O presidente do Partido Independente de Moçambique (PIMO), Yacub Sibindy, afirmou recentemente que o antigo Presidente de Moçambique, Samora Machel, “matava moçambicanos que tentavam humilhar outros moçambicanos para impedir o acesso do povo às riquezas nacionais”.
As declarações foram feitas através da página oficial de Facebook de Yacub Sibindy, numa publicação que rapidamente gerou reações e debates entre internautas, analistas políticos e simpatizantes de diferentes forças políticas nacionais.

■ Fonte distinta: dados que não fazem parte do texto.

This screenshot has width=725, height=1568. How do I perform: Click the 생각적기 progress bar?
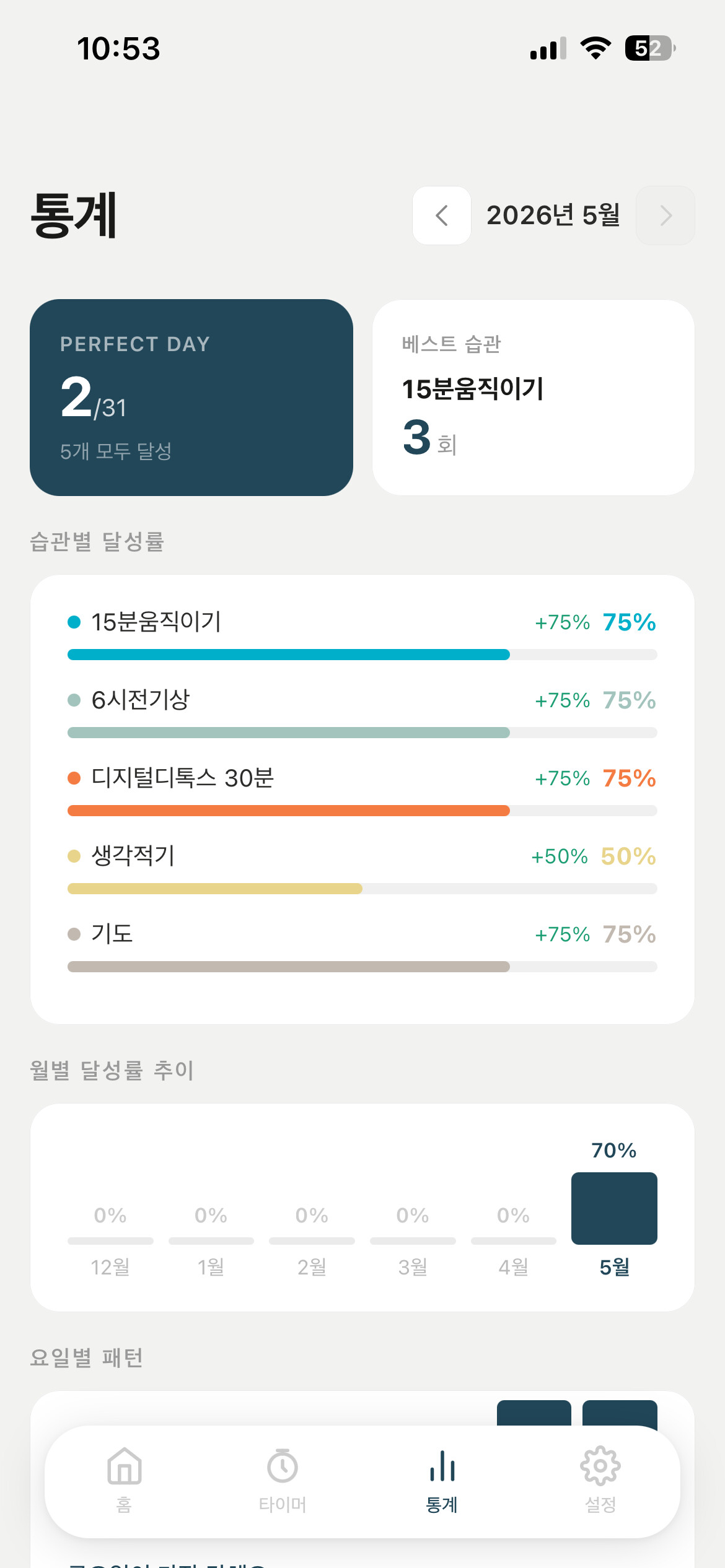click(362, 889)
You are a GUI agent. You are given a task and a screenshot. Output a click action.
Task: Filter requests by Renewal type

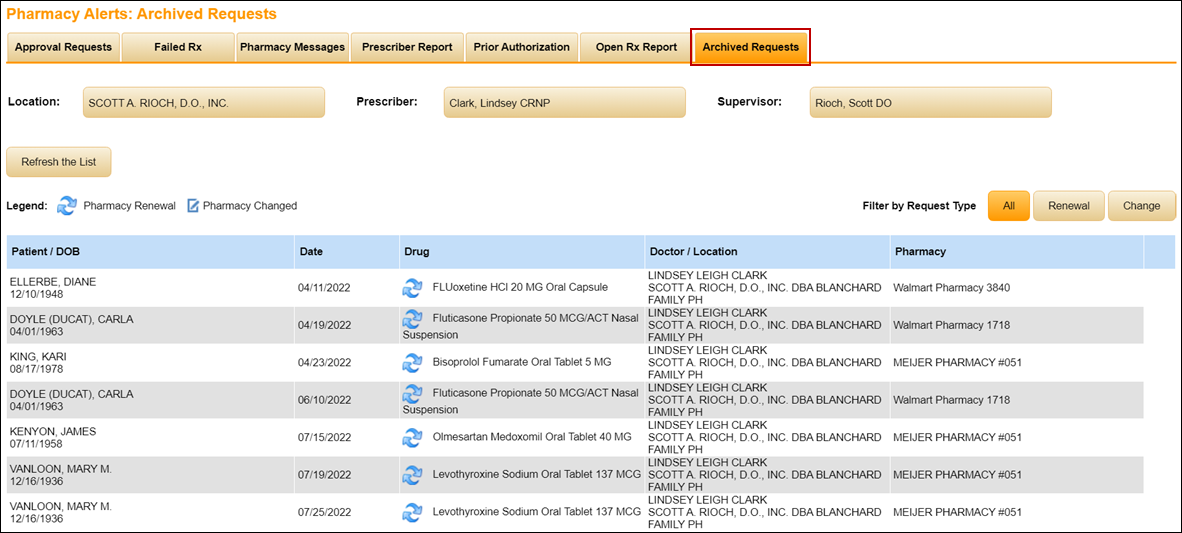[x=1068, y=206]
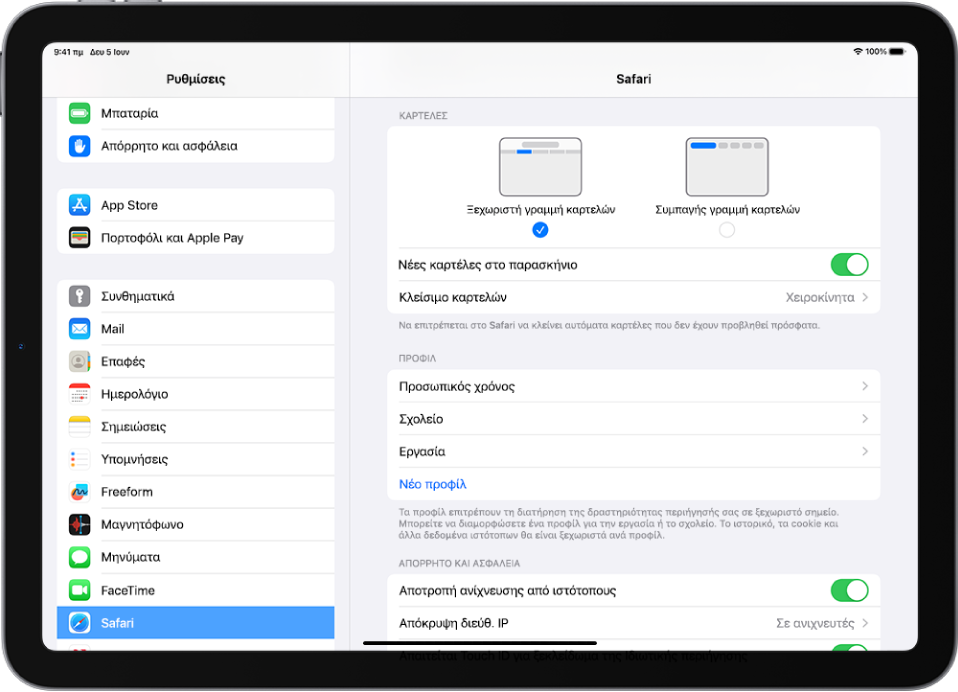958x692 pixels.
Task: Open the Μαγνητόφωνο voice memos icon
Action: [x=79, y=524]
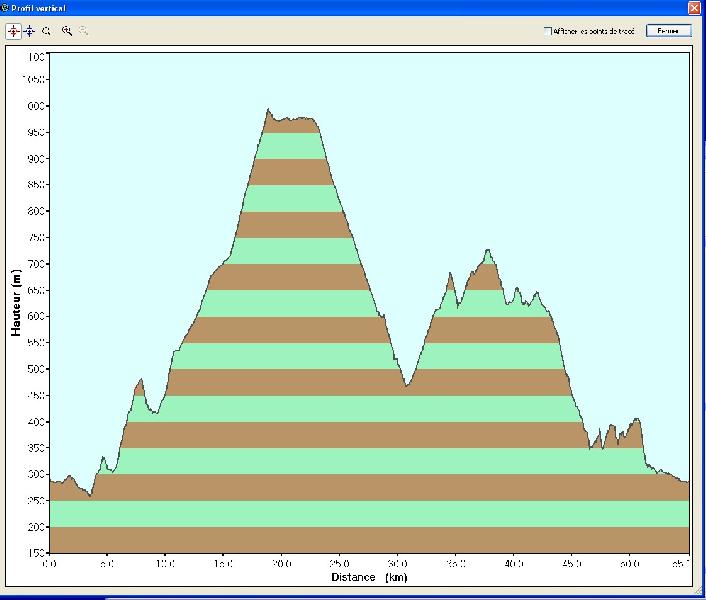Click the Profil vertical window icon
The width and height of the screenshot is (706, 600).
coord(6,7)
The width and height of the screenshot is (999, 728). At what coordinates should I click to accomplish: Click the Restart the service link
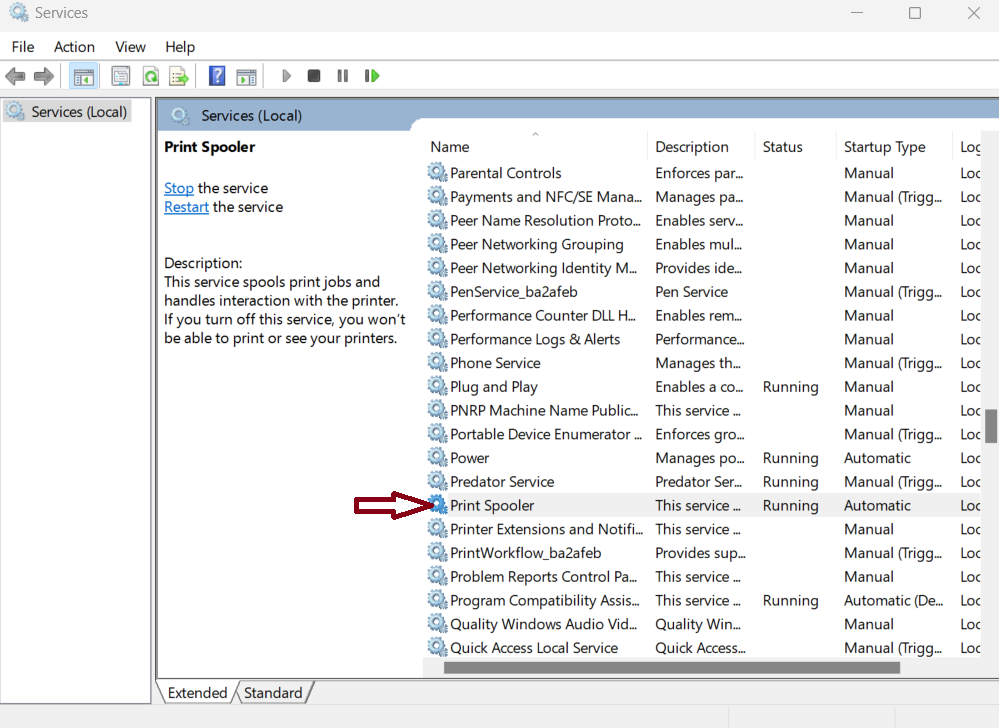(x=186, y=207)
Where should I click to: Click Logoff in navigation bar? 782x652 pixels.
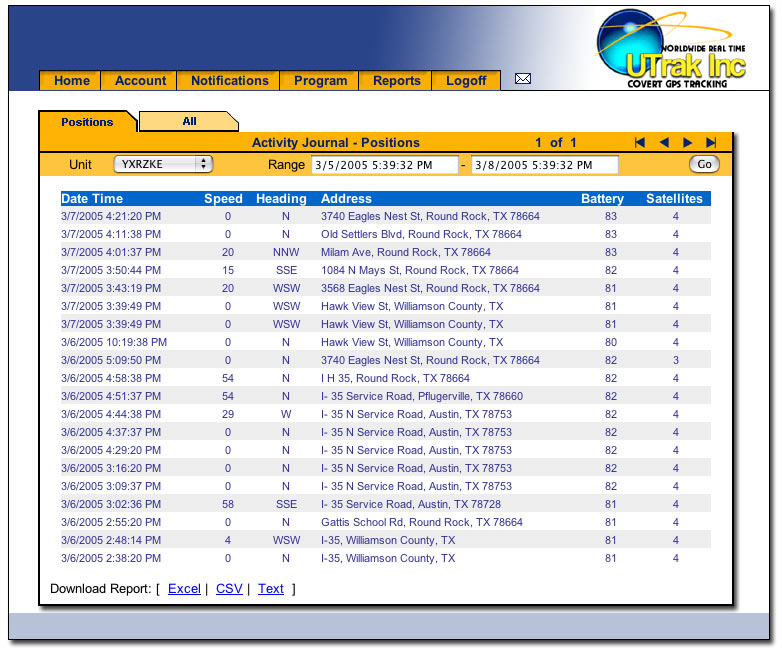tap(466, 81)
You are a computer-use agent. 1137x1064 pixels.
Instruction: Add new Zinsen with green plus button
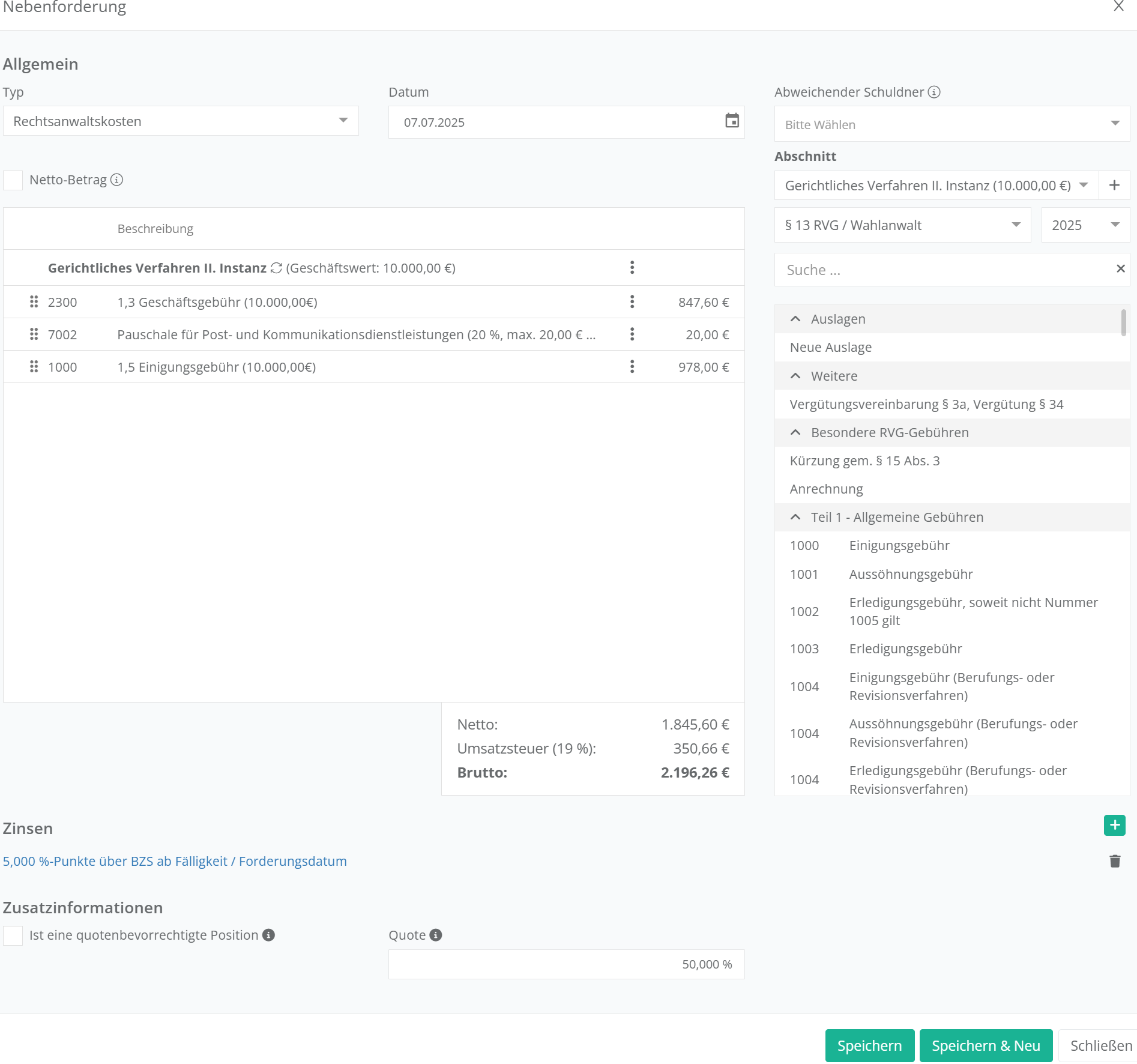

Segundo Sibindy, durante o período liderado por Samora Machel após a independência nacional, existia uma postura rígida contra indivíduos considerados exploradores do povo ou envolvidos em práticas que promoviam desigualdade social e exclusão económica. O líder do PIMO sugeriu que a governação de Samora Machel era marcada por um forte controlo político e por medidas severas destinadas a proteger os interesses colectivos dos moçambicanos.
“Samora Machel matava moçambicanos que tentavam humilhar outros moçambicanos para não terem acesso às riquezas nacionais”, escreveu Yacub Sibindy.
A declaração surge num contexto de crescente debate público sobre governação, distribuição de recursos naturais e desigualdades sociais em Moçambique. Diversos sectores da sociedade têm manifestado preocupação em relação ao acesso limitado de grande parte da população aos benefícios económicos provenientes da exploração de recursos naturais do país.
Analistas consideram que a evocação da figura de Samora Machel continua a possuir forte peso simbólico e político em Moçambique, sobretudo quando associada a discursos sobre justiça social, nacionalismo económico e combate à corrupção.
Entretanto, críticos defendem que declarações desta natureza podem gerar interpretações controversas, particularmente devido ao historial político do período pós-independência, marcado por acusações de repressão política, detenções arbitrárias e violações de direitos humanos.
Até ao momento, não houve reação oficial de outras formações políticas ou das autoridades governamentais em relação às declarações do presidente do PIMO.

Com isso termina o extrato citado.